## Exercise requirements
Extract the line that contains "[button] (51, 2568)" and every line after it through the end of the records below, exactly as written, leaving out any pictures.
---+---
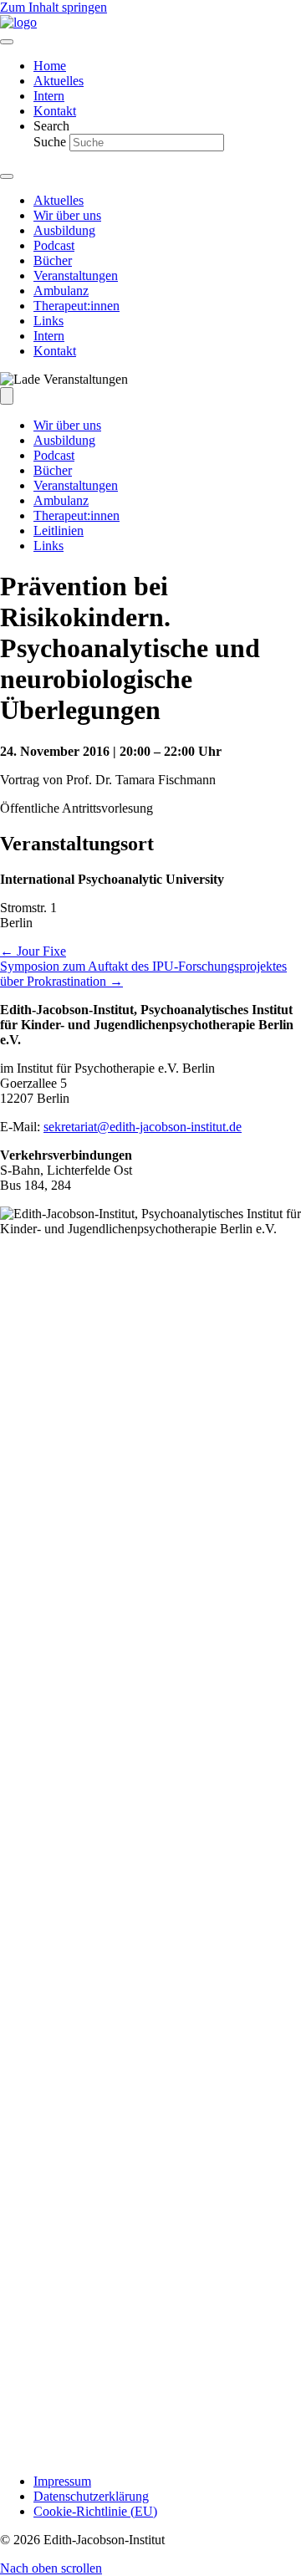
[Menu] (6, 41)
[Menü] (6, 396)
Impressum (62, 2481)
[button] (51, 2568)
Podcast (53, 455)
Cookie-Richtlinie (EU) (95, 2511)
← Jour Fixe (33, 951)
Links (48, 545)
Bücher (52, 470)
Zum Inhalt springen (53, 7)
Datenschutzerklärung (91, 2496)
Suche (51, 142)
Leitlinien (58, 530)
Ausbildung (64, 440)
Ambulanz (61, 500)
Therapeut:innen (76, 515)
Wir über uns (67, 425)
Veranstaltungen (75, 485)
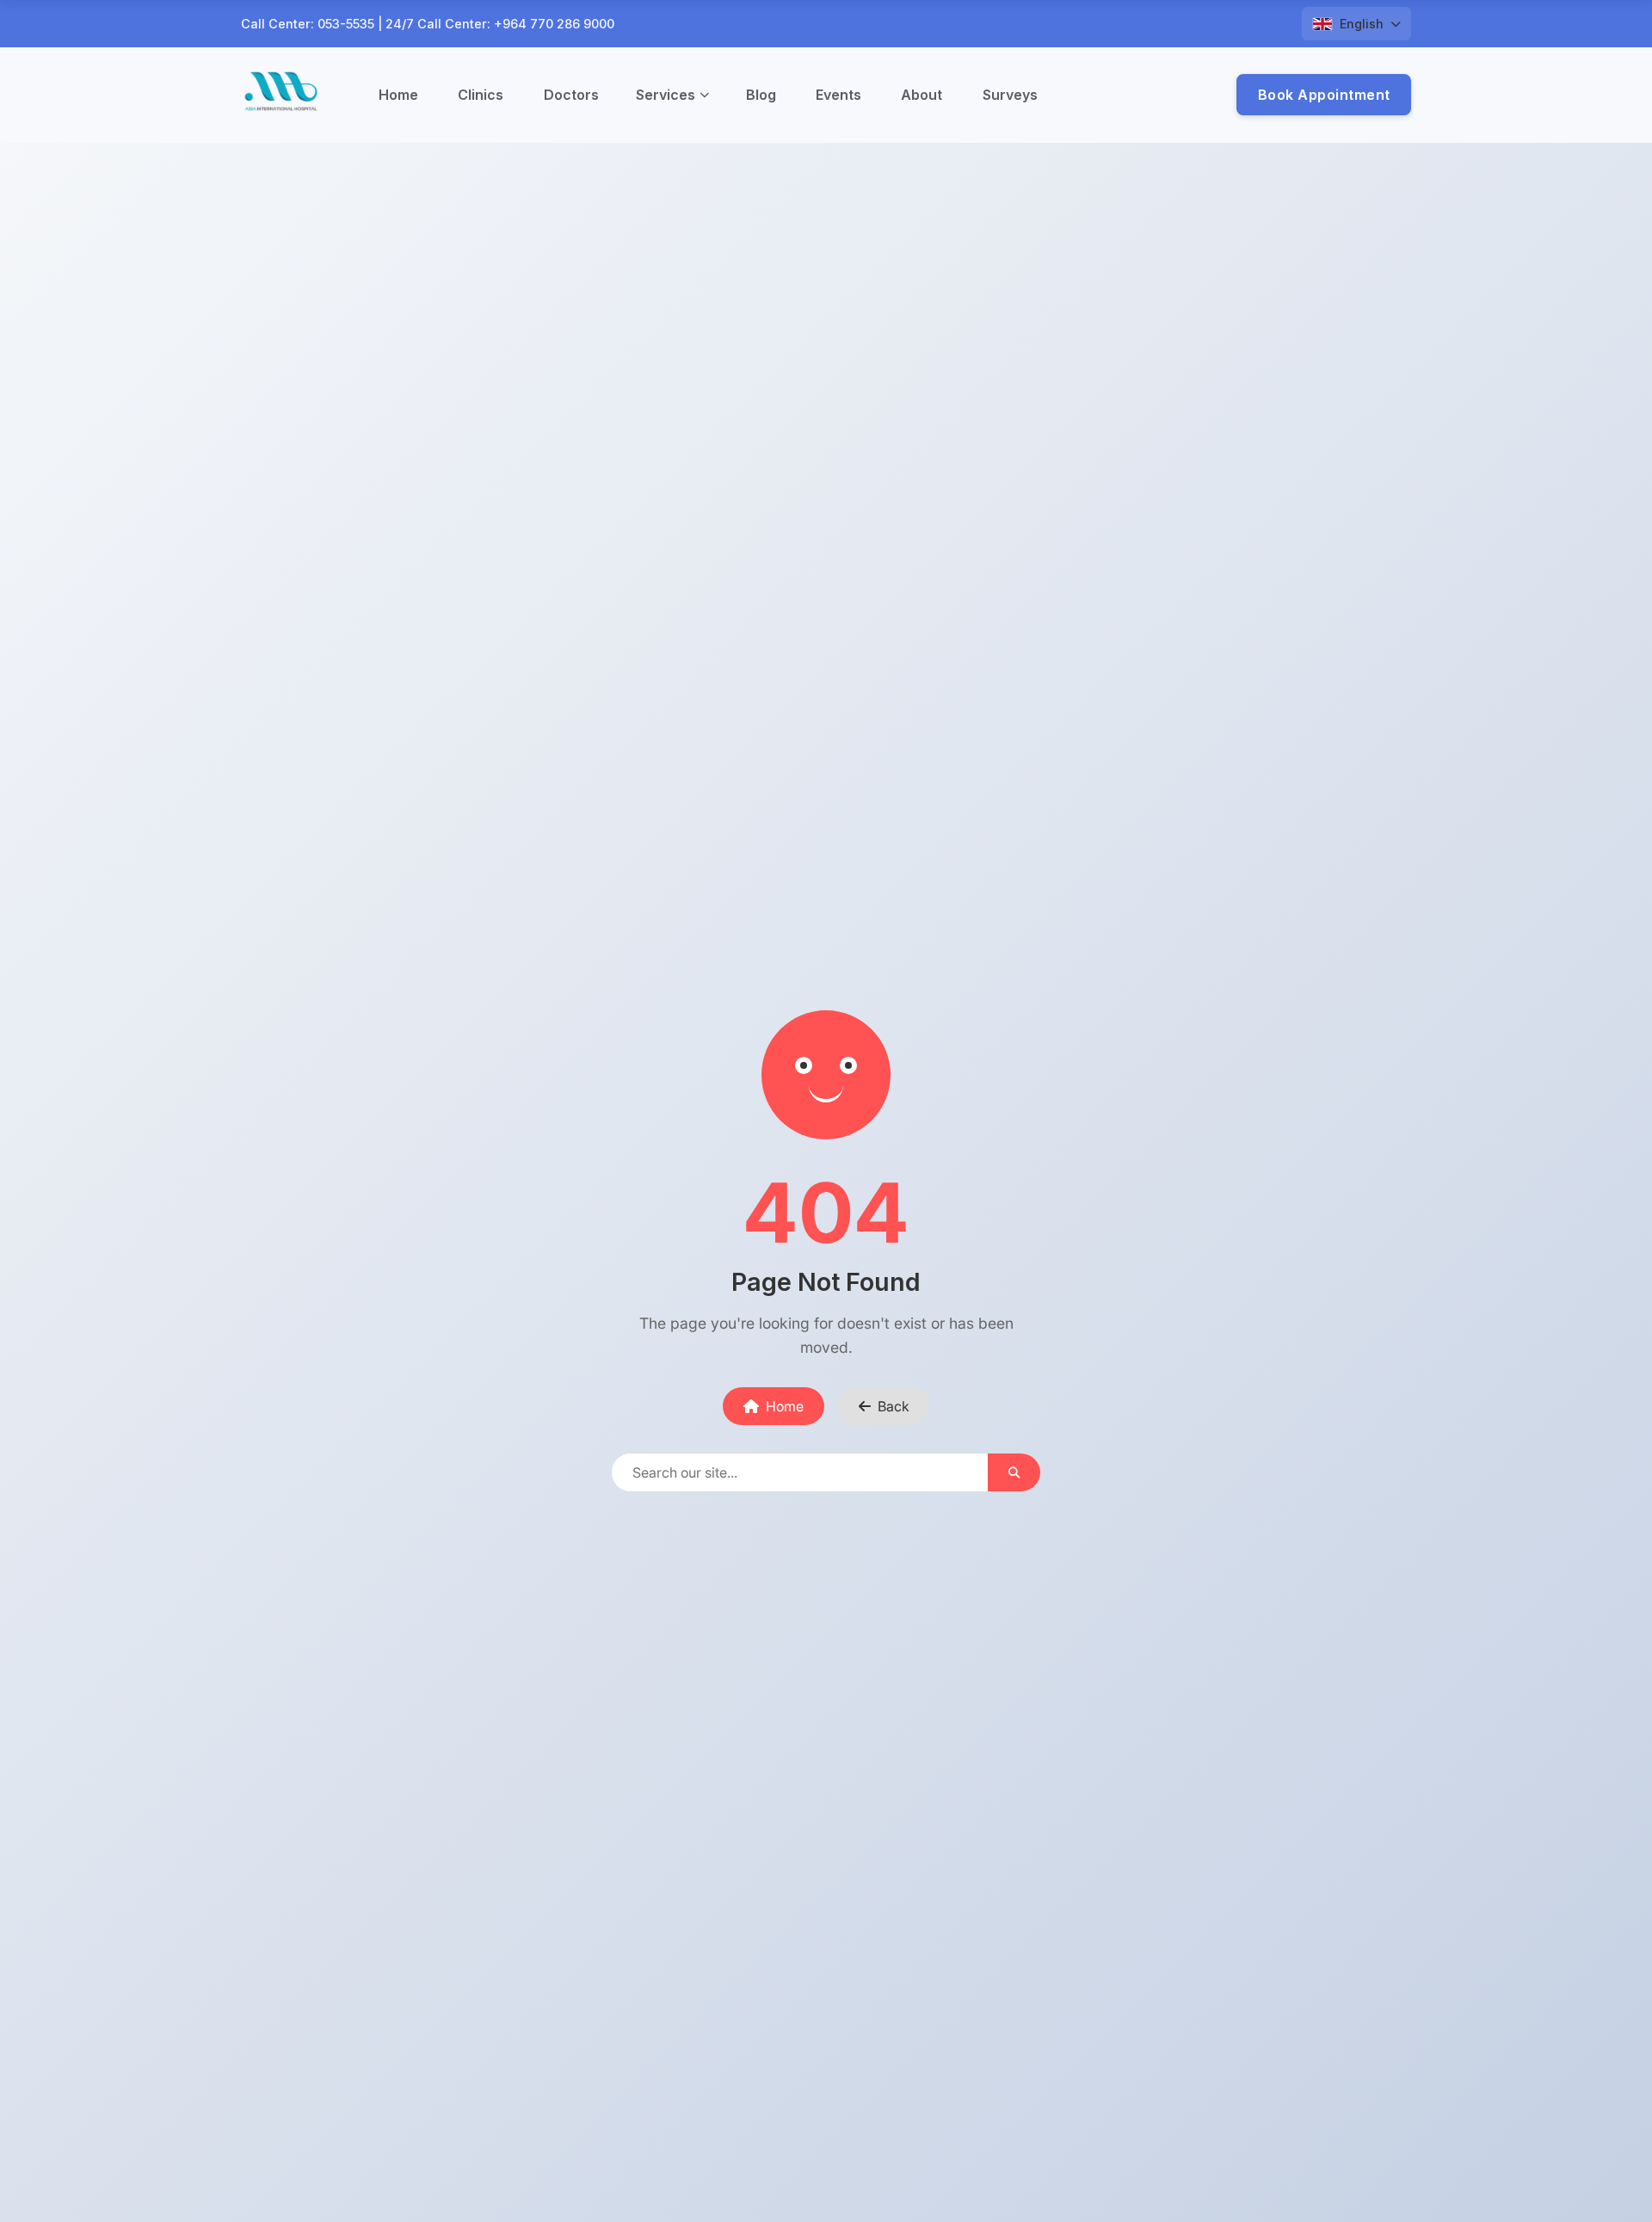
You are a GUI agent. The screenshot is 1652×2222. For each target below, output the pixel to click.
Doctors (571, 94)
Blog (761, 94)
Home (398, 94)
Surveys (1010, 94)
---+---
## Response box
[button] (51, 2568)
Podcast (53, 455)
Cookie-Richtlinie (EU) (95, 2511)
← Jour Fixe (33, 951)
Links (48, 545)
Bücher (52, 470)
Zum Inhalt springen (53, 7)
Datenschutzerklärung (91, 2496)
Suche (51, 142)
Leitlinien (58, 530)
Ausbildung (64, 440)
Ambulanz (61, 500)
Therapeut:innen (76, 515)
Wir über uns (67, 425)
Veranstaltungen (75, 485)
You are a GUI agent. The screenshot is 1652×2222. For each target below, output the pixel to click.
Doctors (571, 94)
Blog (761, 94)
Home (398, 94)
Surveys (1010, 94)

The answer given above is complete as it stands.